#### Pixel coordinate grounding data
____

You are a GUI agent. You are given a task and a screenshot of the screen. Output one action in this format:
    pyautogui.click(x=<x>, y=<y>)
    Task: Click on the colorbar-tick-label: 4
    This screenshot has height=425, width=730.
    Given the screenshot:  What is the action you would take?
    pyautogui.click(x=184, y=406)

____

#### WHAT IS EXPECTED
Rewrite all of the items above, substituting "screen capture" for every instance of "screenshot" and leaving everything else unchanged.

#### SOLUTION FOR THIS TASK
You are a GUI agent. You are given a task and a screen capture of the screen. Output one action in this format:
    pyautogui.click(x=<x>, y=<y>)
    Task: Click on the colorbar-tick-label: 4
    This screen capture has height=425, width=730.
    Given the screen capture:  What is the action you would take?
    pyautogui.click(x=184, y=406)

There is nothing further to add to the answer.